Basically, all the food eaten begins to be broken down in your mouth. As foods are digested and absorbed into the bloodstream, they are eventually carried to your lungs and given off in your breath. If you eat foods with strong odors (such as garlic or onions), brushing and flossing -- even mouthwash -- merely covers up the odor temporarily. The odor will not go away completely until the foods have passed through your body.
Why Do Poor Habits Cause Bad Breath?
If you don't brush and floss teeth daily, food particles can remain in your mouth, which promotes bacterial growth between teeth, around the gums, and on the tongue. This causes bad breath. Antibacterial mouth rinses can also help reduce bacteria. In addition, odor-causing bacteria and food particles can cause bad breath if dentures are not properly cleaned.
Smoking or chewing tobacco-based products can also cause bad breath, stain teeth, reduce your ability to taste foods, and irritate the gums.
What Health Problems Are Associated With Bad Breath?

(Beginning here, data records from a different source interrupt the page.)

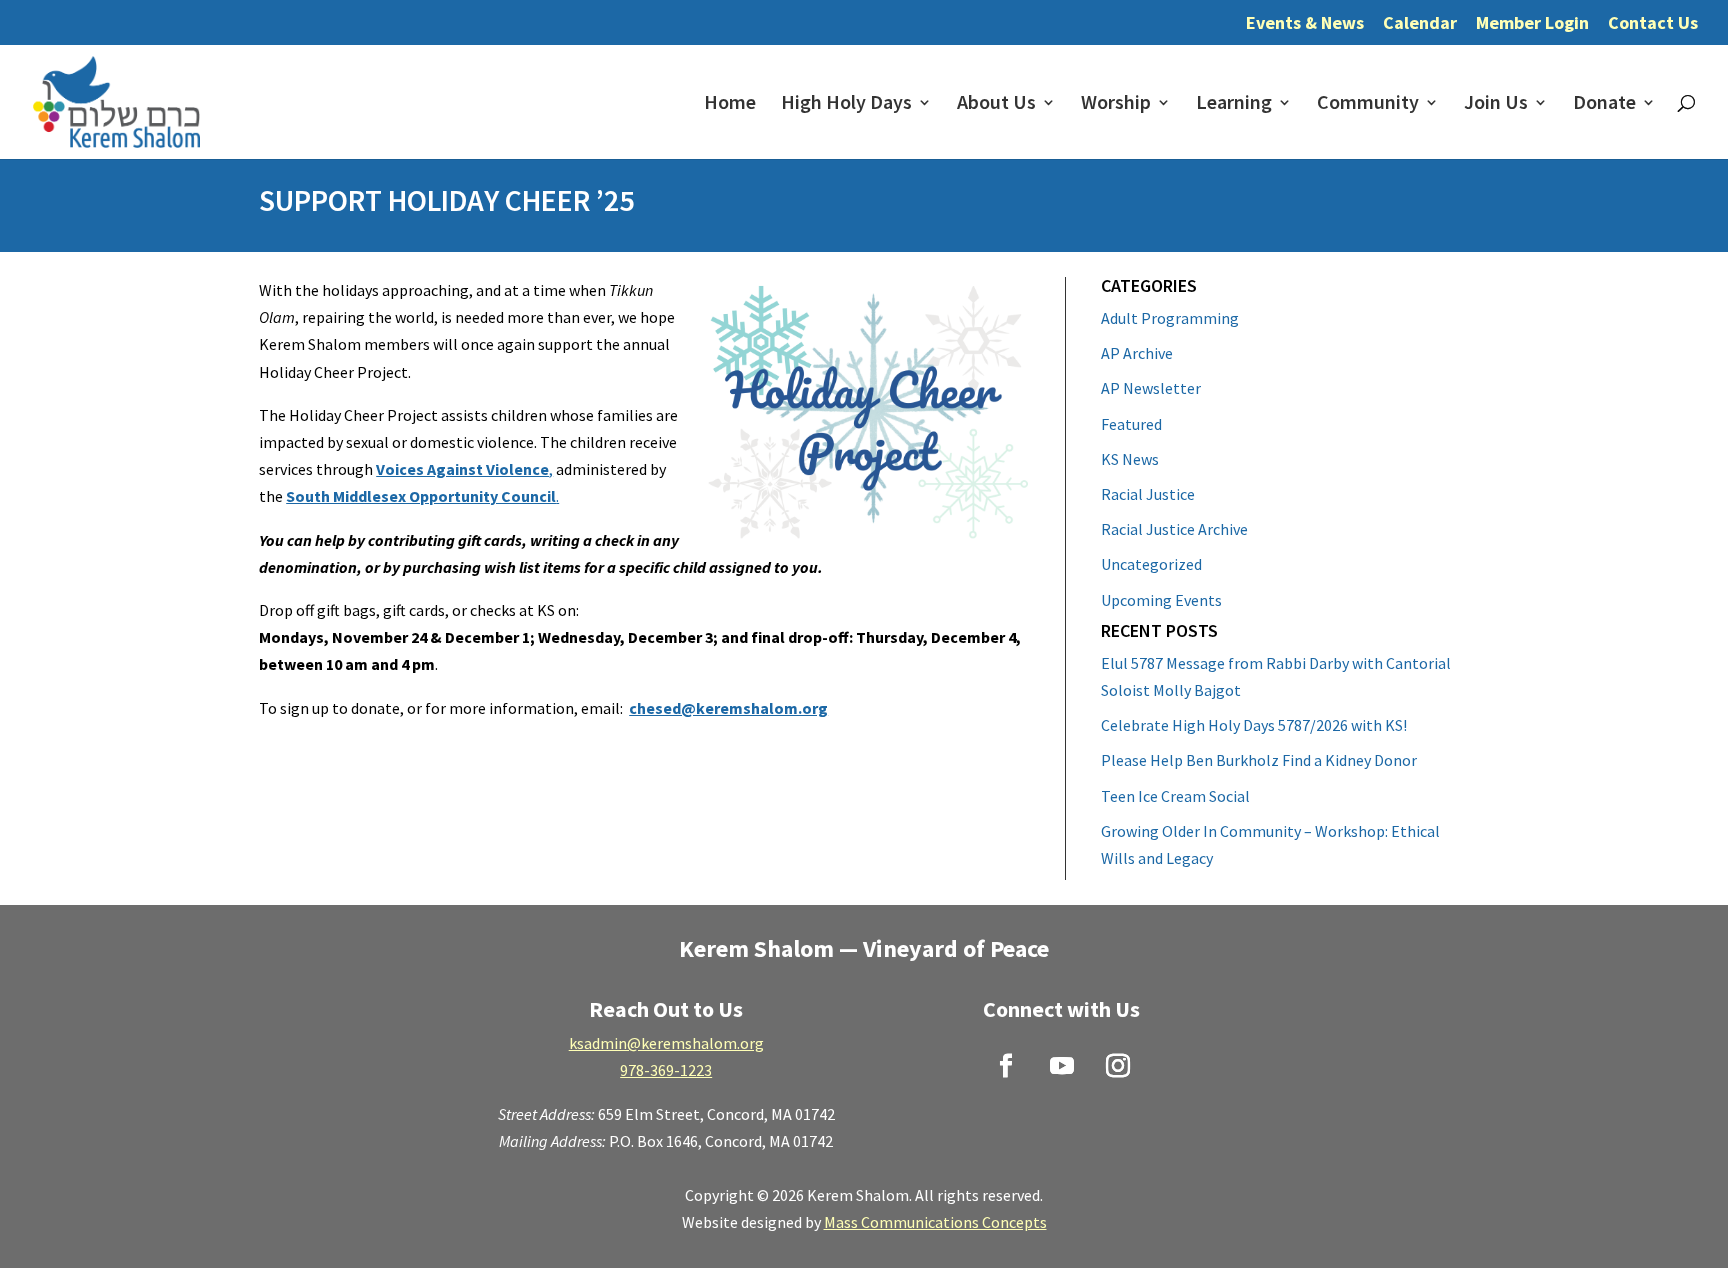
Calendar (1420, 24)
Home (730, 104)
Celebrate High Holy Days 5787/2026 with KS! (1254, 725)
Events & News (1305, 24)
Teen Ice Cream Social (1175, 796)
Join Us (1496, 104)
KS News (1130, 459)
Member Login (1532, 24)
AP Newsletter (1151, 388)
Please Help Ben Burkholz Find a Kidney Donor (1259, 760)
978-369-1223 (666, 1070)
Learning (1234, 104)
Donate (1604, 104)
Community (1368, 104)
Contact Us (1653, 24)
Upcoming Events (1161, 600)
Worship (1116, 104)
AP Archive (1137, 353)
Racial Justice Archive (1174, 529)
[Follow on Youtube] (1062, 1066)
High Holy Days (846, 104)
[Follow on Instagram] (1118, 1066)
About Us (996, 104)
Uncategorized (1151, 564)
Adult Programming (1170, 318)
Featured (1131, 424)
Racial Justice (1148, 494)
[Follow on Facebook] (1006, 1066)
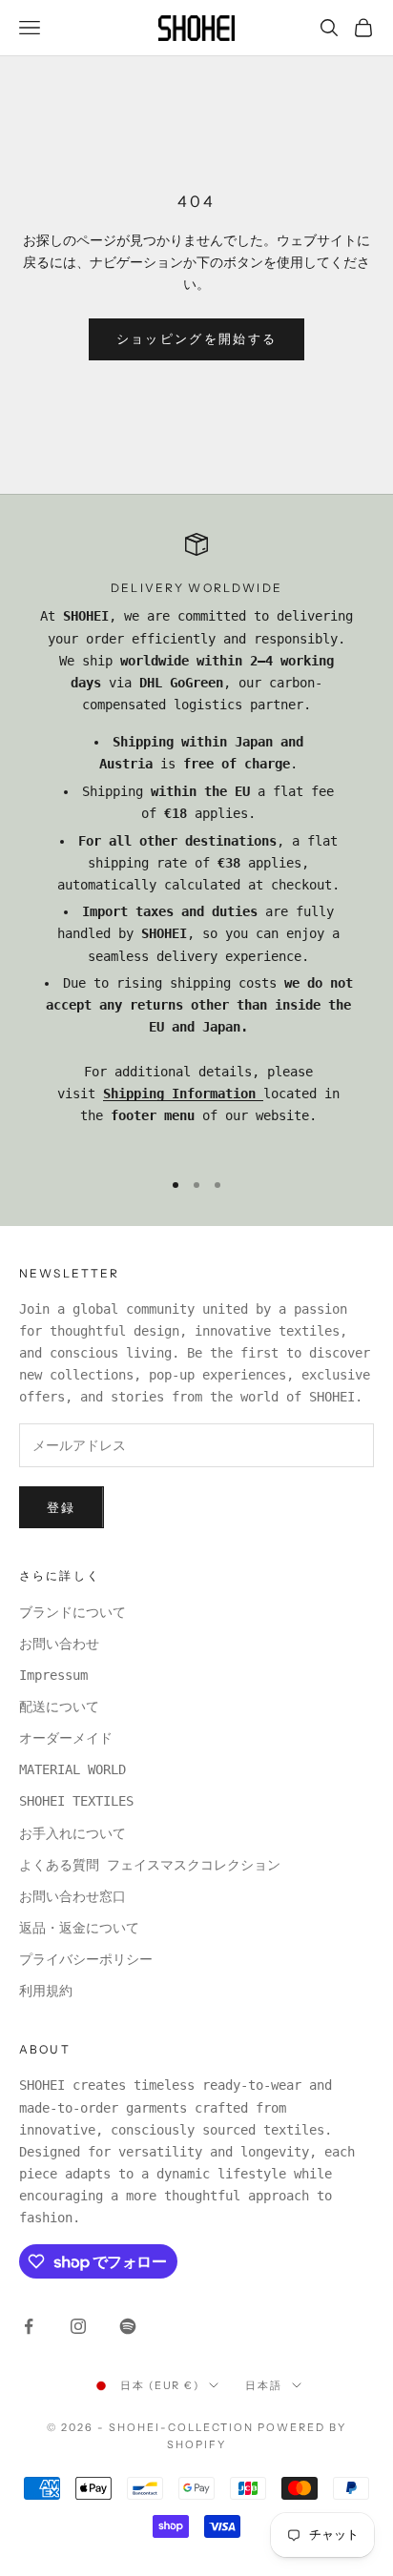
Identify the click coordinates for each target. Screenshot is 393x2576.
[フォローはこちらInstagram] (78, 2326)
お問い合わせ (59, 1643)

Persistent bad breath or a bad taste in the mouth may be warning signs of gum (periodontal) disease. Gum disease is caused by the buildup of plaque on teeth. The bacteria cause toxins to form in the mouth, which irritate the gums. If gum disease continues untreated, it can damage the gums and jawbone.
Other dental causes of bad breath include poorly fitting dental appliances, fungal infections of the mouth, and dental caries.
The medical condition dry mouth (also called xerostomia) can also cause bad breath. Saliva is necessary to moisten and cleanse the mouth by neutralizing acids produced by plaque and washing away dead cells that accumulate on the tongue, gums, and cheeks. If not removed, these cells decompose and can cause bad breath. Dry mouth may be caused by the side effects of various medications, salivary gland problems, or continuous breathing through the mouth.
Many other diseases and illnesses may cause bad breath. Here are some to be aware of: respiratory tract infections such as pneumonia or bronchitis, chronic sinus infections, postnasal drip, diabetes, chronic acid reflux, and liver or kidney problems.
How can my dentist help?
- If you do have bad breath, you will need to start a routine for keeping your mouth clean and fresh.
- Regular check-ups will allow your dentist to watch out for any areas where plaque is caught between your teeth. Your dentist or hygienist will be able to clean all those areas that are difficult to reach. They will also be able to show you the best way to clean your teeth and gums, and show you any areas you may be missing, including your tongue.